Your objective.
All that is needed is a count of the lines in this data that contain the word "height".

Study material.
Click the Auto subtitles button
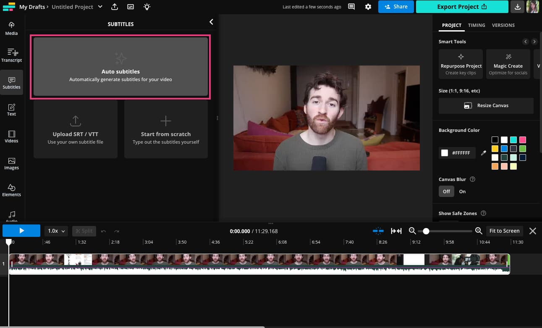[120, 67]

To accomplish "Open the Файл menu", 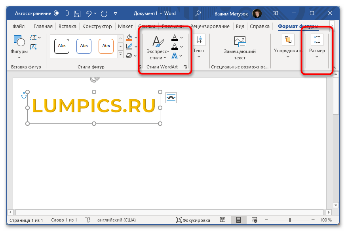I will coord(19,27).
...
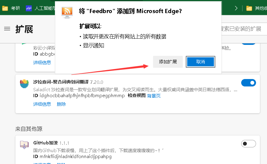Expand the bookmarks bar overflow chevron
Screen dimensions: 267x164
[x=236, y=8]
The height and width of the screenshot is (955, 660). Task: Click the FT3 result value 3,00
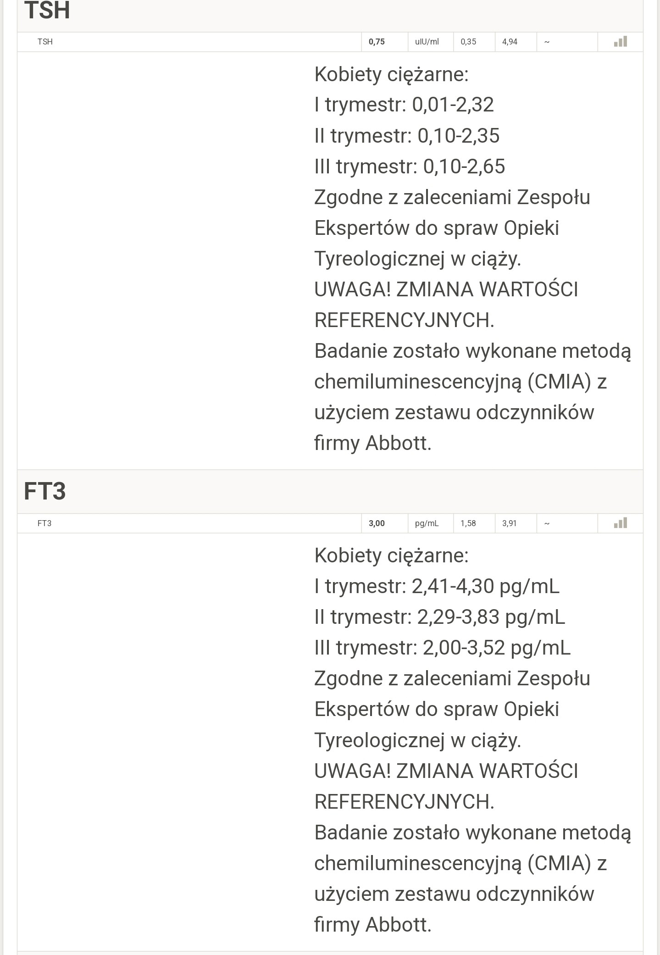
...
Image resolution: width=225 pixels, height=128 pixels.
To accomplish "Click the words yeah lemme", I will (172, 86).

Written response.
2